10.8.7 The orientation of products in aromatic electrophilic substitution

reactions

 Certain groups, already present, can increase the electron density of the benzene ring
and make the aromatic compound more reactive towards electrophiles such as those
described above. However the effect seems to enhance the reactivity at the 2 and 4
substitution positions more than the 3 substitution position.
o Groups that increase reactivity are e.g. -CH3, -Cl, -OH, -NH2, -NHCOCH3, and
favour substitution at the 2 and 4 positions (typically 90-100% combined).
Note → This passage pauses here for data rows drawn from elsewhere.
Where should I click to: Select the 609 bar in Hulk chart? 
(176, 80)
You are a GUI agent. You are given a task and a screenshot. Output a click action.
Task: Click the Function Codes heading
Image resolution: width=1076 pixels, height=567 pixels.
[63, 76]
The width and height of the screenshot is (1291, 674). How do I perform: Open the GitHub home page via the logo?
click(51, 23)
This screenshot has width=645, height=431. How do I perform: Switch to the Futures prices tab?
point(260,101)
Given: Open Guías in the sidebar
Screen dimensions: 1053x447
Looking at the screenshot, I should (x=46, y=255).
o They all, by some means, have a small, but significant, electron donating (+I
inductive effect) on the ring of pi electrons.
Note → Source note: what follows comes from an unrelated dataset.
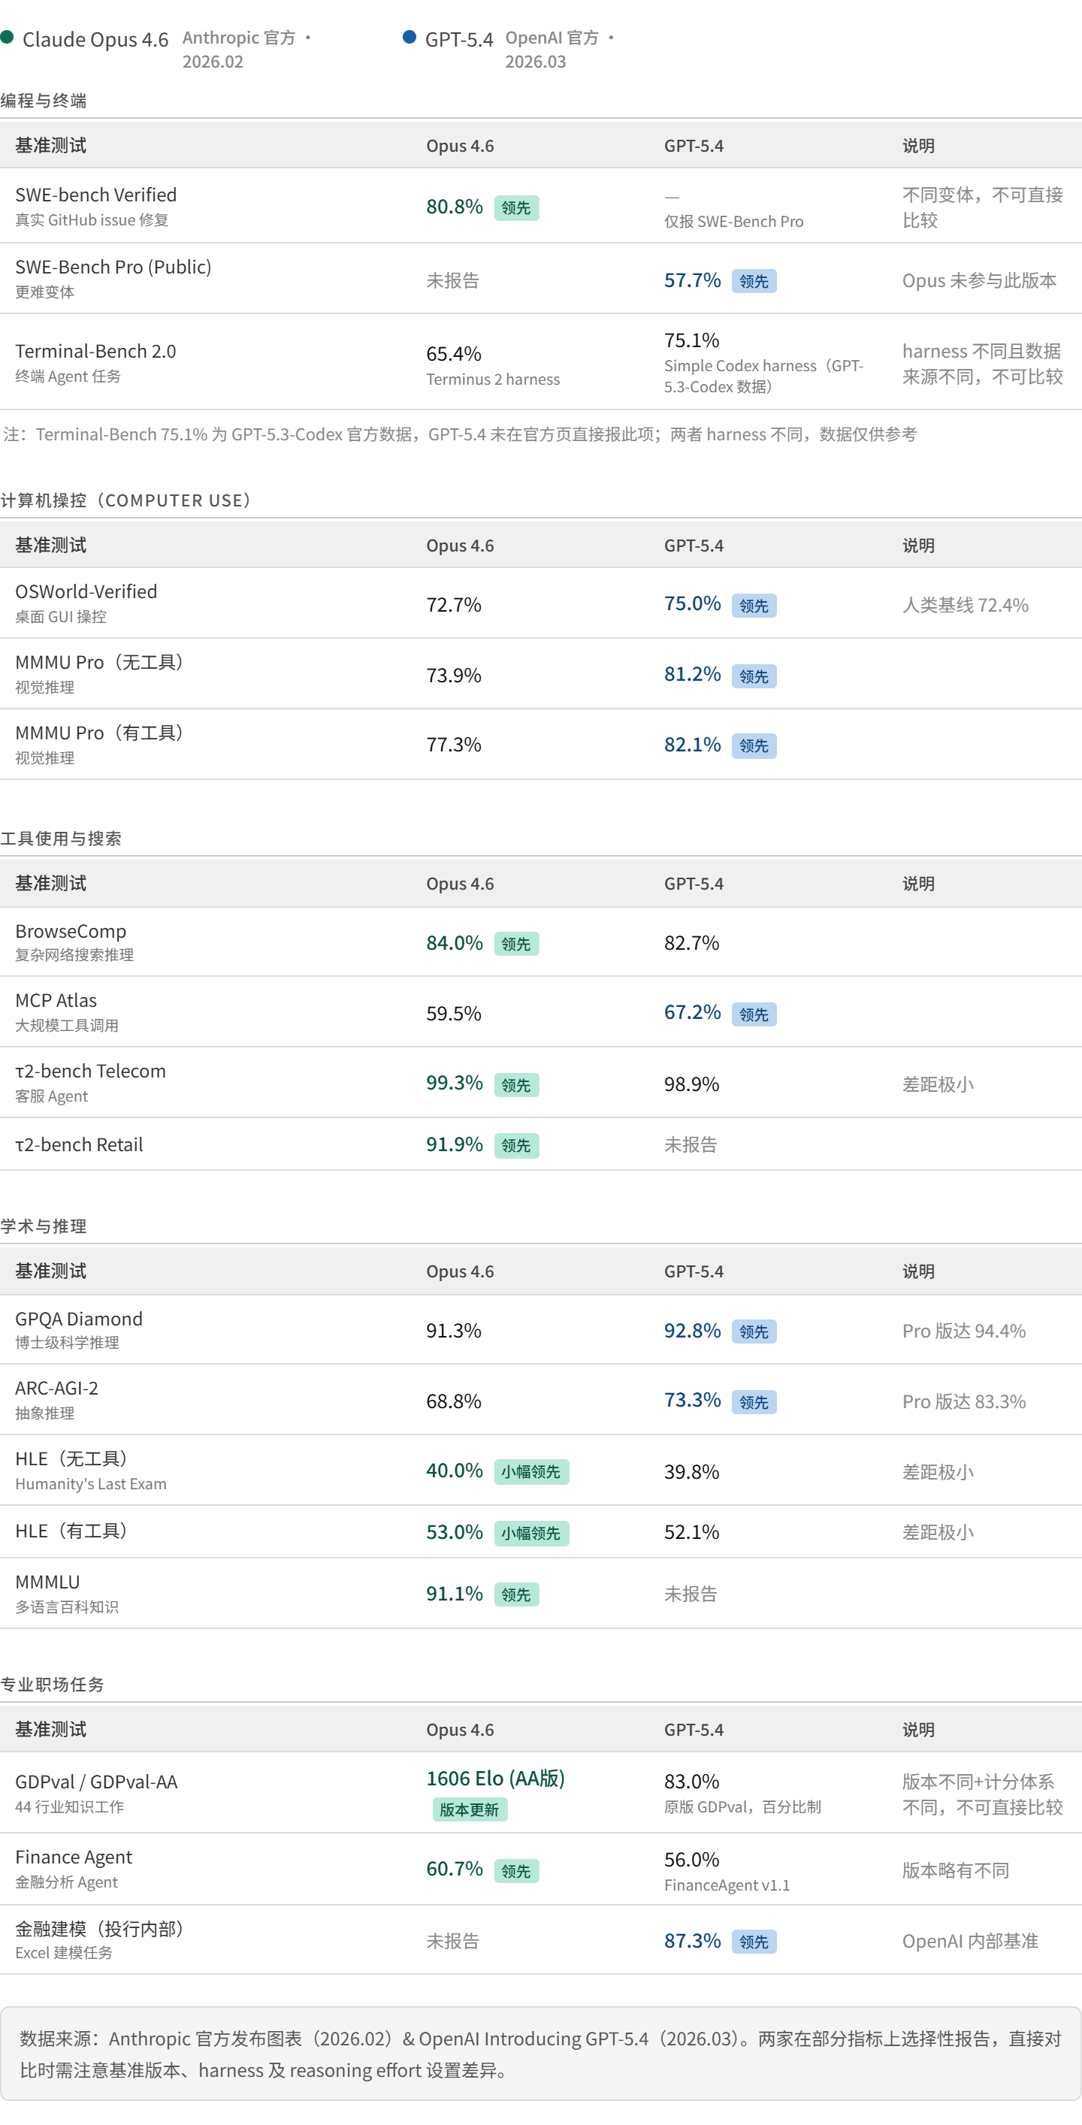
Task: Select the 计算机操控 (COMPUTER USE) section heading
Action: coord(125,500)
o For example, methyl benzene is significantly more reactive than benzene and
when nitrated, over 90% of the products are either methyl-2-nitrobenzene or methyl-
4-nitrobenzene.
 Certain groups, already present, can decrease the electron density of the benzene ring
and make the aromatic compound less reactive towards electrophiles such as described
above. However the effect seems to decrease the reactivity at the 2 and 4 substitution
positions more than the 3 substitution position.
o Groups that decrease reactivity, by some means, are e.g. -NO2, COOH, -CHO,
-SO2OH, and favour substitution at the 3 position (typically 70-90%) and their effect
does fit in with them all being strongly electronegative groupings giving a -I inductive
effect.
o For example, nitrobenzene is much less reactive than benzene and on nitration,
93% of the product is 1,3-dinitrobenzene.